Jika ditinjau dari fenomena yang terjadi teori pembangunan yang diterapkan
jepang adalah teori mderenisasi baru yang dimana jepang menaikan kelas
negaranya dari negara berkembang menjadi negara maju dengan proses modernisasi
yang diterapkan yang tidak terlalu berkiblat pada Amerika yang membantu jepang
pada saat itu, hasilnya Jepang berhasil menjadi salah satu negara maju yang
mampu mengembangkan ekonominy hingg setara dengan Amerika.
Kata
kunci :
Amerika Serikat, Ekonomi, Jepang
Berakhirnya
perang meninggalkan ekonomi Jepang dalam kehancuran. Pabrik-pabrik industri
tidak bekerja, berjuta-juta orang menganggur karena dibebaskan tugas
kemiliteran demobilisasi. Pertanian tidak dapat menghasilkan cukup untuk
memberi makanan penduduk, meski ada pembagian jatah yang sangat ketat namun
tetap saja ada penyelewengan terhadap makanan tersebut mengakibatkan rakyat
jepang mengalami kelaparan.
Setelah Amerika Serikat keluar sebagai pemenang perang pacific , Amerika
Serikat melakukan pendudukan di jepang yang dipimpin oleh Jendral Mc Arthur dan
menerapkan beberapa kebijakan dalam berbagai bidang.

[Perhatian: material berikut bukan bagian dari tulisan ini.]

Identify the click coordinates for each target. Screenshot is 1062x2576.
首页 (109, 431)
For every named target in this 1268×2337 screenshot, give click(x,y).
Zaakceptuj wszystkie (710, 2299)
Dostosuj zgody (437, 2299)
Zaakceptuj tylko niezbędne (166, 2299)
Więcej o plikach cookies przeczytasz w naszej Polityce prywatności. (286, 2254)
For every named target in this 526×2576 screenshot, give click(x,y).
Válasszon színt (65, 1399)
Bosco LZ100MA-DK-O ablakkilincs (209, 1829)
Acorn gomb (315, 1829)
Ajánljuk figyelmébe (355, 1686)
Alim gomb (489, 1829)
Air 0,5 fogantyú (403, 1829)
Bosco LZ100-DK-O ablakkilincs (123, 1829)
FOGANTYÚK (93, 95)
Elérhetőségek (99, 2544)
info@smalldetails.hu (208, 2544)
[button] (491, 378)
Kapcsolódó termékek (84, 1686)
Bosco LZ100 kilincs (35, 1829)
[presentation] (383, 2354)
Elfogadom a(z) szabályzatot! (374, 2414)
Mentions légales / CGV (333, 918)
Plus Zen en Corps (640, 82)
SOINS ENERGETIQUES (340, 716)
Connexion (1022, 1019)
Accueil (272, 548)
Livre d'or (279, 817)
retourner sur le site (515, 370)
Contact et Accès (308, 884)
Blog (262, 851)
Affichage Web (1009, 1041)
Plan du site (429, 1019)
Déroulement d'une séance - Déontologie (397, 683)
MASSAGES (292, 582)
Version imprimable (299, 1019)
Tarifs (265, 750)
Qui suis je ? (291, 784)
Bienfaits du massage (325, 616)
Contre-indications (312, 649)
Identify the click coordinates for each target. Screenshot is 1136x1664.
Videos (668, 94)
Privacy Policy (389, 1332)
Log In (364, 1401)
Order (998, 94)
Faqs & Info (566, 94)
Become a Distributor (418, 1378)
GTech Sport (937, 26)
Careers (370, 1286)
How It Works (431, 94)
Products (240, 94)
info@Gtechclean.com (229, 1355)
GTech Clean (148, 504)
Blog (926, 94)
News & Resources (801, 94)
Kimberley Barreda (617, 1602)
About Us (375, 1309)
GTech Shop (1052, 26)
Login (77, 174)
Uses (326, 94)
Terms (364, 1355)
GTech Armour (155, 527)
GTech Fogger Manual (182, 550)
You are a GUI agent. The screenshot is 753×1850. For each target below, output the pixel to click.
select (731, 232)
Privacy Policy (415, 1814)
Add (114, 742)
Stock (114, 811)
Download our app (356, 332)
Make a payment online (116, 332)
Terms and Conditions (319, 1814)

Peran Amerika dalam membantu
bangkitnya Jepang Pasca Perang Pasific
Politik
Amerika Serikat memberikan kesempatan bagi Jepang untuk mengembangkan sistem
perekonomian dan demokrasi ditegaskan antara Amerika Serikat dan Jepang di
perjanjian Postdam. Hal ini ditegaskan lagi dalam United States Initial Post Surrender Policy for Japan pada 9 Agustus 1945 yang didalamnya
dicantumkan secara garis besar kebijaksanaan politik pendudukan Amerika
Serikat. Eksperimen demokrasi Amerika Serikat di Jepang saat dikatakan
berhasil, karena bisa dibuktikan dengan hasil-hasil pendudukannya tersebut.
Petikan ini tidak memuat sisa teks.